In addition to security fixes, software updates can also include new or enhanced features, or increased compatibility with different devices or applications. They can also improve the stability of your applications and remove outdated features.
Disaster Recover Strategy Aligned to Your Recovery Time Objectives
An up-to-date and regularly tested disaster recovery strategy should already be part of your business outside of your cybersecurity strategy. Disaster recovery ensures you can continue to do business and provide services if you were to lose access to your systems and data or return to being able to provide services within an acceptable window without causing a lasting impact on your business.
In the event your business gets infected with ransomware, experiences permanent data loss, an accidental change causes loss of systems, or some other reason causes your organization to lose access to core systems and data – you need a way to get back online before operations and your company’s reputation are damaged irreversibly. Alongside your cybersecurity strategy, a disaster recovery plan is a key component of risk management for your business.

### Material supplied
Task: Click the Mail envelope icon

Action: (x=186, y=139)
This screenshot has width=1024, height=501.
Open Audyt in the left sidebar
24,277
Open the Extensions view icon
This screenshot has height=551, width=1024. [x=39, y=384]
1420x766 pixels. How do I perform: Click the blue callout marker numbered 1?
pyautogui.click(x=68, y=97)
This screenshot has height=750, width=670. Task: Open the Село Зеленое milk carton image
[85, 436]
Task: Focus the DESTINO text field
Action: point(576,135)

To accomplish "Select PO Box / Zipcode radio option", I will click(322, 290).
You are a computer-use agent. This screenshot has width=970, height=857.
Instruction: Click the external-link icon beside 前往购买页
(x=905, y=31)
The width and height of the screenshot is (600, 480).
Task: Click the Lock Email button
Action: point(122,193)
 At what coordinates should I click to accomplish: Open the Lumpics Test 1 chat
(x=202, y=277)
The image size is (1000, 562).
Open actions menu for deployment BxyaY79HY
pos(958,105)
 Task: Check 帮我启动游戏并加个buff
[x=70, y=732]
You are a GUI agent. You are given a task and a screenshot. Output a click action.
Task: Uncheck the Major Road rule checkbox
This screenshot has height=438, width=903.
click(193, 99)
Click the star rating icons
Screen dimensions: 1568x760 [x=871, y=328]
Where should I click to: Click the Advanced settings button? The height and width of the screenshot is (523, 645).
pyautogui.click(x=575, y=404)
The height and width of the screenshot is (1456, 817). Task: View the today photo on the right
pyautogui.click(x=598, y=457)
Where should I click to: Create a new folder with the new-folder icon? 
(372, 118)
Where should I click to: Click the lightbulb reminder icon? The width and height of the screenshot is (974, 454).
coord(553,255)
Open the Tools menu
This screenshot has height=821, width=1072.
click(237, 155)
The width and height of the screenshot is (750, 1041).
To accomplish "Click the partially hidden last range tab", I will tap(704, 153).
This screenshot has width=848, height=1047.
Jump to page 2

### Work required
Continue the excerpt on software updates and disaster recovery, starting right after its final sentence.

### Exercise result
If you’ve never put together a Disaster Recovery plan before, we’ve written an article that can walk you through some of the key steps including:
- Conducting threat and business impact analysis
- Which personnel to loop into your strategy and critical response team
- Setting Recovery Time Objectives
- Enacting practice drills and regular testing
- What to include in your Disaster Recovery manual
If you’re not sure your current disaster recovery plan is sufficient to get your business back online after an emergency, we’ve developed a Disaster Recovery Readiness Guide that can help you assess what areas may need improvement.
Cyber Security Strategies: Data Breach Response Plan
Cybersecurity strategies in Canada should include a data breach response plan. As of November 2018, failing to communicate when data has been exposed within a certain amount of time of discovering it opens firms up to a $100,000 fine.
“Organizations that deliberately fail to notify any data breach victim will be subject to a separate fine of up to $100,000 for every individual. Finally, “deliberately failing to keep, or destroying data breach records will also be an offense, subject to a fine of up to $100,000,” according to a government overview of the new requirements.”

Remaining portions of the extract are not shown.